The design rule checkers offered by the largest EDA companies read design rules in proprietary formats defined by the vendors. The dominance of a few of these tools has resulted in de facto standards in rule file formats. Some EDA companies have taken advantage of the standardization of DRCs and built their own tools to natively support these standards. For example, Tanner HiPer Verify™ runs Calibre® and Dracula® DRC files unmodified.

Analog design cannot be performed as automatically by the design tools in the same way that digital design has been. The totally integrated analog design flow proposed by the largest EDA vendors may look good in theory, but it is difficult to see how their expense can be justified when tools from other EDA vendors can achieve the same results at one-tenth of the price.

How Important Is Support?

In selecting an EDA tool vendor, a design company should consider not only price and functionality, but also support. Some EDA companies are well known for supporting large accounts. Some of the alternative EDA companies are often much more responsive and many of these have honed their products over the years to need less support.

The major EDA companies have developed tool suites over the years from acquisitions. After the acquisition, typically the engineering staff that developed and supported these tools retires, leaving the vendors with less knowledgeable staff to support the tools. It may be hard for a customer to find someone who knows how their tool is supposed to work.
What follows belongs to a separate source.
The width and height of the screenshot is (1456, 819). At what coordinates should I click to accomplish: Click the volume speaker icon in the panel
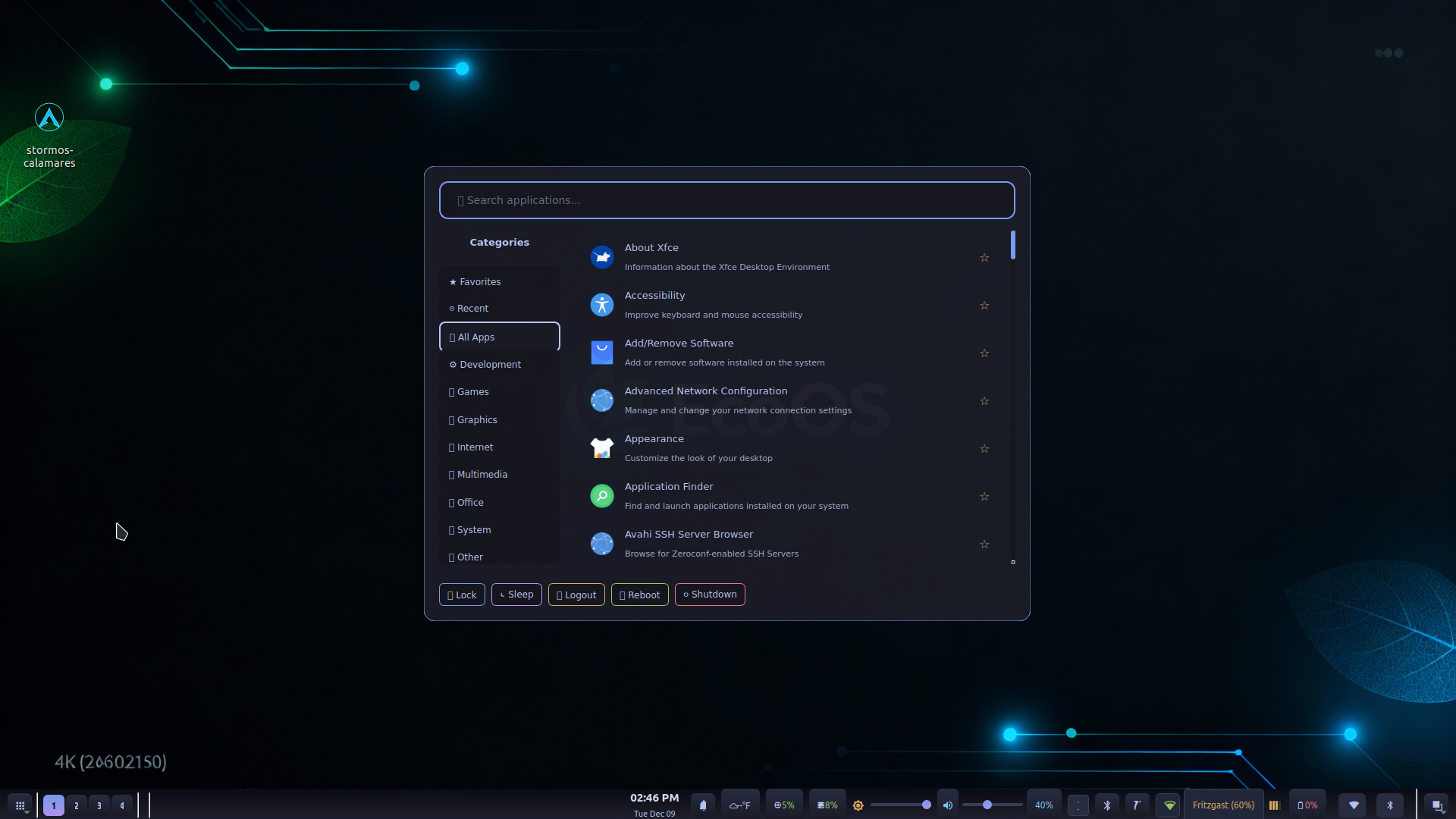pyautogui.click(x=947, y=805)

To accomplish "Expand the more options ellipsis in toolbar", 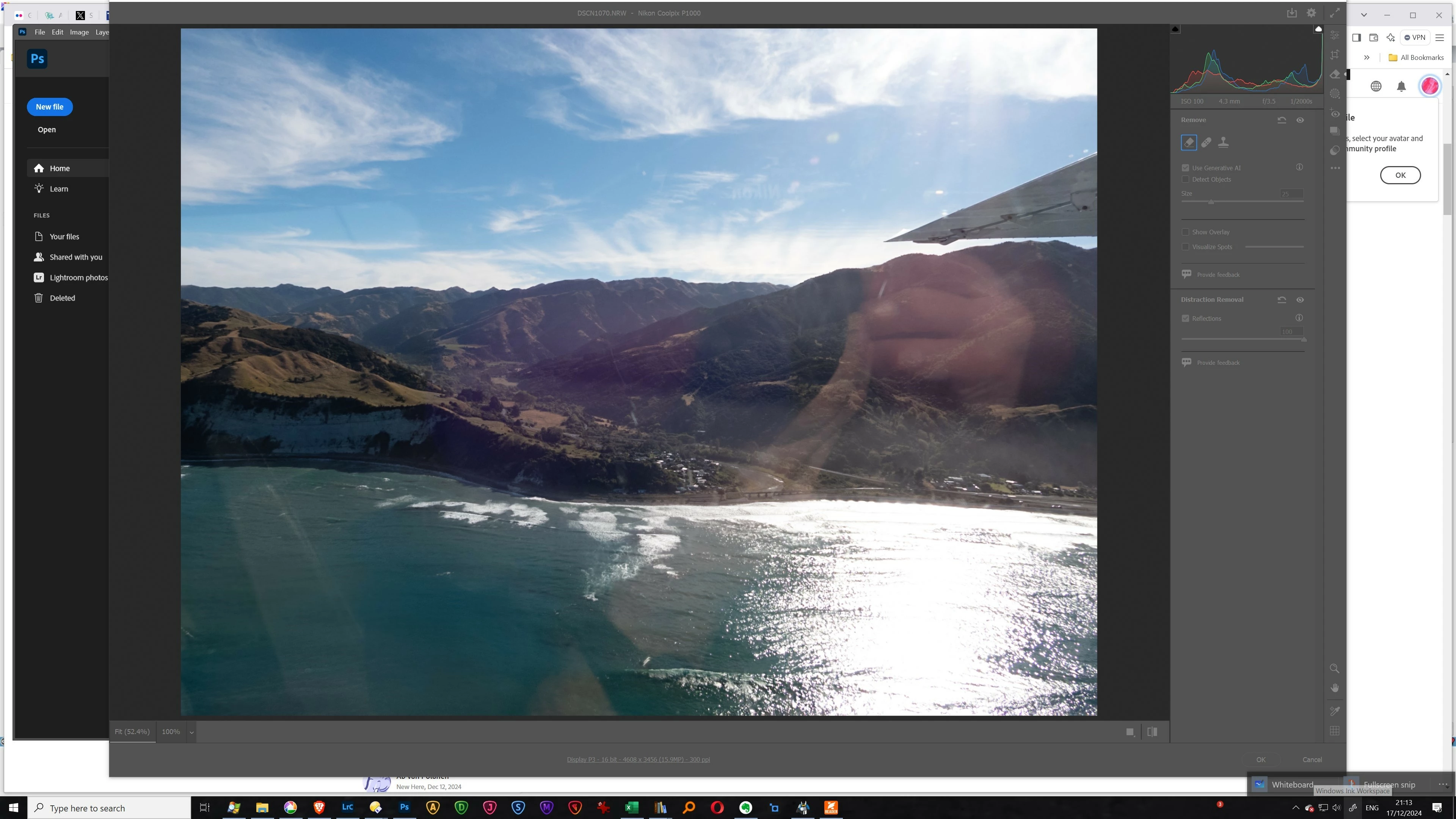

In contrast, some other EDA companies develop their own tools in house and engineer them to work with other tools and to require little support. So, although some EDA companies have very responsive support departments, customers are better off not needing support at all.

Conclusion

In years past, the decision to buy EDA tools was easier. If a company could afford to buy the most expensive tools, it did. Now, the decision is more complex as illustrated in Figure 2. This is a three-dimensional decision matrix which highlights the applicability of high-priced tools: large die, digital and expensive engineer.


Figure 2

The growing analog content in chips demands a more engineer-intensive design methodology. This requirement drives offshoring, outsourcing, and the purchase of affordable EDA tools. Some of the small and medium-sized EDA vendors have been around for a long time, keeping the loyalty of their customers not only by affordable prices but also by ease of use, flexible licensing, low maintenance cost, superior customer support, and a growing range of functionality. Now, unless a company is working on a state-of-the-art, high-volume digital-only chip with high-priced engineers, EDA tools from a small or medium sized EDA company may be a good fit.